** Opening RECORDS PROVIDED block **
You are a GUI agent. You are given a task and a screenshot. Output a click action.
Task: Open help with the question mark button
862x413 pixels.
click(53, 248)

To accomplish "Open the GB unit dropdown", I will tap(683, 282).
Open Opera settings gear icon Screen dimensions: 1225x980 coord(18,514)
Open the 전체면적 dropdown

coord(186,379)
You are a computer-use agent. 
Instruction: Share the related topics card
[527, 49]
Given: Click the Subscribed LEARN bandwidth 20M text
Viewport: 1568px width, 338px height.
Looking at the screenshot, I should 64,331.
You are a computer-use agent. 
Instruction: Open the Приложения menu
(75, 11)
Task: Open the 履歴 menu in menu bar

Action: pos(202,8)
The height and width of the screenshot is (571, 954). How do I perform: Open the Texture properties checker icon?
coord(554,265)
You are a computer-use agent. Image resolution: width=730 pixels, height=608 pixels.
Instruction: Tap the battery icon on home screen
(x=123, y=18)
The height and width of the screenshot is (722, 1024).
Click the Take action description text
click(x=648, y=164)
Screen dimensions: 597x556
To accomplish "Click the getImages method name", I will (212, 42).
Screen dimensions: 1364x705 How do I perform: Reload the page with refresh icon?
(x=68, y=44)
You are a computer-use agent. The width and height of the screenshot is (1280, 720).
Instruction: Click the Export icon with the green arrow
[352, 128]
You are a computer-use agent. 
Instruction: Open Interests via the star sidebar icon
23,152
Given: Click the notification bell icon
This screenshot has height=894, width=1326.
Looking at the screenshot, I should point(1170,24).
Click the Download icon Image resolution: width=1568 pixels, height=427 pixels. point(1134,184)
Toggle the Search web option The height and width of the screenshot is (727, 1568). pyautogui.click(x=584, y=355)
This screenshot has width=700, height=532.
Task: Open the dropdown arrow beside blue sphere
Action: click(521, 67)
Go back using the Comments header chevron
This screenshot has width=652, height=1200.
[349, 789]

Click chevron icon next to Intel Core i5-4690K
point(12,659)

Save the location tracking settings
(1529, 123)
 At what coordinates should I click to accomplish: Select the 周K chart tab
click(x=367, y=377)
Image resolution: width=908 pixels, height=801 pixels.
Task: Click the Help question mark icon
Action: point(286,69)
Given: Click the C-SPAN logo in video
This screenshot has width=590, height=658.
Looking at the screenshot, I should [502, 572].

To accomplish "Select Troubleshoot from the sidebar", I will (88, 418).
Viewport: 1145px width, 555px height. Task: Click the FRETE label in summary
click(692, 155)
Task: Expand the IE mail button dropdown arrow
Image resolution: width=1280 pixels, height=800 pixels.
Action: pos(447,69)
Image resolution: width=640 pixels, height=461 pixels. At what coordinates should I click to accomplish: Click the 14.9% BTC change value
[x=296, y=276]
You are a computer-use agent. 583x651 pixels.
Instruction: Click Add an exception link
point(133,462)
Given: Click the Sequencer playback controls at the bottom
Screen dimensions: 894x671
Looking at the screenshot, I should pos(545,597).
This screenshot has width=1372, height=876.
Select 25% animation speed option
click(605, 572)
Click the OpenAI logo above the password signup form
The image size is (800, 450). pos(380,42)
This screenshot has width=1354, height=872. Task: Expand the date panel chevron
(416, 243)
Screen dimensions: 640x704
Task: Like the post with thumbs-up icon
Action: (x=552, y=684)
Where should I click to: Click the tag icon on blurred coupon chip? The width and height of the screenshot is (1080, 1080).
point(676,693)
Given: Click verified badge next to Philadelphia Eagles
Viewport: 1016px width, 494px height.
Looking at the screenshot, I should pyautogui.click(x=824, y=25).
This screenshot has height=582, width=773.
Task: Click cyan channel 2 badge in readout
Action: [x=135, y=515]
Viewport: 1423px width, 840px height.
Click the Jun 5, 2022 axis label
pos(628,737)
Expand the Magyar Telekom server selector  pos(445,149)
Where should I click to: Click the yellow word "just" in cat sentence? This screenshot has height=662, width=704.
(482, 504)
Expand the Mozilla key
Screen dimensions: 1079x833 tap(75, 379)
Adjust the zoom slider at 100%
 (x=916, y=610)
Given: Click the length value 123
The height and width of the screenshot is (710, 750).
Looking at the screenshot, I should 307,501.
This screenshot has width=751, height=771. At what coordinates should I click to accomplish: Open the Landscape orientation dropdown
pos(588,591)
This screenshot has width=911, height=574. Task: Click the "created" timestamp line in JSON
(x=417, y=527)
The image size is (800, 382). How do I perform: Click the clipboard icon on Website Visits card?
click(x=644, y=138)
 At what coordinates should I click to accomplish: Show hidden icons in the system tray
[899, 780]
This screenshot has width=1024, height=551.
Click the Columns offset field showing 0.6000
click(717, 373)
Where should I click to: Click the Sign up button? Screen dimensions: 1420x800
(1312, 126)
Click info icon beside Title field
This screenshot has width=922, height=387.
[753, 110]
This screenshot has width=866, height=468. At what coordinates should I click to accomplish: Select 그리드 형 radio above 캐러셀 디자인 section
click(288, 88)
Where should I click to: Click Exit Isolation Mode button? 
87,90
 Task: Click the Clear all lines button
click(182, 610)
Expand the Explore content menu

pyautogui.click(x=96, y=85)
** Closing RECORDS PROVIDED block **
### DESCRIPTION OF THE TASK
Your job is to copy out every line from the records above that has the word "agent".

### RESPONSE
You are a GUI agent. You are given a task and a screenshot. Output a click action.
You are a computer-use agent. 
You are a computer-use agent. 
You are a computer-use agent. Image resolution: width=730 pixels, height=608 pixels.
You are a computer-use agent. The width and height of the screenshot is (1280, 720).
You are a computer-use agent. 
You are a computer-use agent. 583x651 pixels.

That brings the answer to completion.